--- Start of Recorded data ---
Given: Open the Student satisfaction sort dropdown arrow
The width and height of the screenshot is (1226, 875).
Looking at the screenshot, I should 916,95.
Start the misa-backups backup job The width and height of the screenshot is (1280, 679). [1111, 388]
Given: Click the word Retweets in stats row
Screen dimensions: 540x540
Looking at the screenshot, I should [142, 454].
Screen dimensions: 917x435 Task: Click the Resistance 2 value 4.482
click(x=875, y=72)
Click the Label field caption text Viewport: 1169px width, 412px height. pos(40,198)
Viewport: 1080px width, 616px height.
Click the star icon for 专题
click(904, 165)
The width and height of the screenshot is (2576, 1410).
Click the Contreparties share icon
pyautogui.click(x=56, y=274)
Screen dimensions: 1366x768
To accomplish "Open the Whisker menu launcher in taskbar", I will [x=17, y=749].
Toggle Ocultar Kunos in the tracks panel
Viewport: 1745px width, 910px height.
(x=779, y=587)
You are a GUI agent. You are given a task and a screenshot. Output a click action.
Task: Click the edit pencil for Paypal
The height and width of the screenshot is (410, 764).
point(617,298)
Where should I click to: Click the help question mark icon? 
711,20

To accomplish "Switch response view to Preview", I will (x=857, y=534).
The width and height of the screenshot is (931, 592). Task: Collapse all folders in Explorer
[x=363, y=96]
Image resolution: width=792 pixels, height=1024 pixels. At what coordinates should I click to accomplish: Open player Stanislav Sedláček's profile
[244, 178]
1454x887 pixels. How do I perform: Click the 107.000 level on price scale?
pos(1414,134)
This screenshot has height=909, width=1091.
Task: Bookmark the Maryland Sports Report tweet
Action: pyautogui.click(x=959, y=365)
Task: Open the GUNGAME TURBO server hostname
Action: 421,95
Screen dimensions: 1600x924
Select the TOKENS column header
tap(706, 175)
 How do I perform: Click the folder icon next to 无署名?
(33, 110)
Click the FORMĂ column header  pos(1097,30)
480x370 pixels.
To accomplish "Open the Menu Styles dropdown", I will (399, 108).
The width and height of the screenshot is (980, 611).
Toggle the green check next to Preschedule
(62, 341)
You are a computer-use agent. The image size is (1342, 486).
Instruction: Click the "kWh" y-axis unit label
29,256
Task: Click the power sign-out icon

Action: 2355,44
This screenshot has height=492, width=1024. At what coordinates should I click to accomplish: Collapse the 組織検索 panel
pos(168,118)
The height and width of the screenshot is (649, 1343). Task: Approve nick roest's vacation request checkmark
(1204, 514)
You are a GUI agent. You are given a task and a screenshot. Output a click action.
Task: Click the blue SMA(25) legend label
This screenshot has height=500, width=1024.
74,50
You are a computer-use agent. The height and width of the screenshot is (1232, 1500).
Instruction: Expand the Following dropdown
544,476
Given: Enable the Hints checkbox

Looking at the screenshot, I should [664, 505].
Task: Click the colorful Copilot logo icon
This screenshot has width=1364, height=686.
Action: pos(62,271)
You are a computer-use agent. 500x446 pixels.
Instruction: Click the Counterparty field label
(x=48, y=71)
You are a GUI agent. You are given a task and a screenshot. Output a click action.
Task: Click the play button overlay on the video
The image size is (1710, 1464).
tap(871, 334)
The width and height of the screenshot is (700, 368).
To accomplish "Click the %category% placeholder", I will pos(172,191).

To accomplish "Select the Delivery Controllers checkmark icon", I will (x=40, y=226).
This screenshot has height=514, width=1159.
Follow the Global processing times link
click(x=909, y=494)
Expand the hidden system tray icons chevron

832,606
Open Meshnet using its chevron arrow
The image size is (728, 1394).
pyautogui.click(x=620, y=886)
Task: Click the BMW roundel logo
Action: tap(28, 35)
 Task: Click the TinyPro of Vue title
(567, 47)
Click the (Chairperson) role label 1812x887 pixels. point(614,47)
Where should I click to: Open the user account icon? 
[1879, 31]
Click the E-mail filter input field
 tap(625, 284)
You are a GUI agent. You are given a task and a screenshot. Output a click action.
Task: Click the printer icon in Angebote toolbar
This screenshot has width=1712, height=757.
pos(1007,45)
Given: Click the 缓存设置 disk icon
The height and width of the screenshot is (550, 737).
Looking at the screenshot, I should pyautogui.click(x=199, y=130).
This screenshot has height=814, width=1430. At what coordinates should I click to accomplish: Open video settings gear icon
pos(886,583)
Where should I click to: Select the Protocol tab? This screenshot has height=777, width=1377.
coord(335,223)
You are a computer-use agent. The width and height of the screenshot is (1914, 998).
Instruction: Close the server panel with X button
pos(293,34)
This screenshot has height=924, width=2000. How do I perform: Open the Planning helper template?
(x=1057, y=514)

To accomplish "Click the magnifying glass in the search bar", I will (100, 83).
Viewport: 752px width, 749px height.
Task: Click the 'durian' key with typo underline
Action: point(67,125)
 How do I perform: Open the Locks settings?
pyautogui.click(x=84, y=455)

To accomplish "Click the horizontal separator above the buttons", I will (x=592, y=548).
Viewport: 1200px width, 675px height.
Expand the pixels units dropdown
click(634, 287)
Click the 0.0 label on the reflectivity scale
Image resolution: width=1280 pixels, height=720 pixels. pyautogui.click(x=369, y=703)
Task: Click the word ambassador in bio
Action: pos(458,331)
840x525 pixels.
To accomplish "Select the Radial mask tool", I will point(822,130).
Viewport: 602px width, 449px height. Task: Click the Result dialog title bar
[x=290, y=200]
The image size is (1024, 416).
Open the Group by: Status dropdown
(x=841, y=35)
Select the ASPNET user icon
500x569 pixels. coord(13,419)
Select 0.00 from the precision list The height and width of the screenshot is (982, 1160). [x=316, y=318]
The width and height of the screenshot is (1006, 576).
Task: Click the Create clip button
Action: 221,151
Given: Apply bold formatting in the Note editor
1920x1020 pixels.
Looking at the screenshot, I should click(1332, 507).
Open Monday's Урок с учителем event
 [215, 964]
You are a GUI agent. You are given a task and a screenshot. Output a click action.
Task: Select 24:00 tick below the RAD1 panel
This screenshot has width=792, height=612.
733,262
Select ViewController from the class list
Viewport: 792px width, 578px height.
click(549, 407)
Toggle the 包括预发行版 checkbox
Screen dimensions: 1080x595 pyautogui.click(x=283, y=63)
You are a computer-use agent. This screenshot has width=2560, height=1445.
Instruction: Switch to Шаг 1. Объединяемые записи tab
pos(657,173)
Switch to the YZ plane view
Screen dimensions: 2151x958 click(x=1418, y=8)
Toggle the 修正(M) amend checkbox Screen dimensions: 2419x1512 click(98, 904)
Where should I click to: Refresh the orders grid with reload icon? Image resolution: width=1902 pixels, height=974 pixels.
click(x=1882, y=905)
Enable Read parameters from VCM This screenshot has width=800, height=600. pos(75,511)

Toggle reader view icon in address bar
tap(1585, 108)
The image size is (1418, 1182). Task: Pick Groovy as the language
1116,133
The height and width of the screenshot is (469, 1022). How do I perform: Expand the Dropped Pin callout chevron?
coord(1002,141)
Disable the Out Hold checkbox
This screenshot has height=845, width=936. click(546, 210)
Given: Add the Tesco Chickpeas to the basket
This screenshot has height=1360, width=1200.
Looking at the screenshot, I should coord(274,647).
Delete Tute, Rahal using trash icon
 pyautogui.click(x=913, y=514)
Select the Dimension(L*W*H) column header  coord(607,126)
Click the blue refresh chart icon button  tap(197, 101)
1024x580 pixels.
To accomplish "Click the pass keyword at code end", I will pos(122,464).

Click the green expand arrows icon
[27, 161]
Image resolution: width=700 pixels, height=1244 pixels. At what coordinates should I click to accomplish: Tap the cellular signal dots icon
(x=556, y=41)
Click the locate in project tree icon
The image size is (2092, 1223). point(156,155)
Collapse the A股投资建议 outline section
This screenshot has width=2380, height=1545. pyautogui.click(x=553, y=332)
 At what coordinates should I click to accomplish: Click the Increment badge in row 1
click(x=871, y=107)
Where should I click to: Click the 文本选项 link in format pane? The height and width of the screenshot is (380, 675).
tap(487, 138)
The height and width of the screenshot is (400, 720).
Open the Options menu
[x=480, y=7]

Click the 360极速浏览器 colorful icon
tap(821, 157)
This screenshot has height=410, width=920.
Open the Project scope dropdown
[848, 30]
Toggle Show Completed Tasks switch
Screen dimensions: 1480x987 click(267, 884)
--- End of Recorded data ---
Set task - Reproduce verbatim the lines from the one containing "Given: Click the 缓存设置 disk icon" through the one containing "will (x=592, y=548).", inclusive of both.

Written solution -
Given: Click the 缓存设置 disk icon
The height and width of the screenshot is (550, 737).
Looking at the screenshot, I should pyautogui.click(x=199, y=130).
This screenshot has height=814, width=1430. At what coordinates should I click to accomplish: Open video settings gear icon
pos(886,583)
Where should I click to: Select the Protocol tab? This screenshot has height=777, width=1377.
coord(335,223)
You are a computer-use agent. The width and height of the screenshot is (1914, 998).
Instruction: Close the server panel with X button
pos(293,34)
This screenshot has height=924, width=2000. How do I perform: Open the Planning helper template?
(x=1057, y=514)

To accomplish "Click the magnifying glass in the search bar", I will (100, 83).
Viewport: 752px width, 749px height.
Task: Click the 'durian' key with typo underline
Action: point(67,125)
 How do I perform: Open the Locks settings?
pyautogui.click(x=84, y=455)

To accomplish "Click the horizontal separator above the buttons", I will (x=592, y=548).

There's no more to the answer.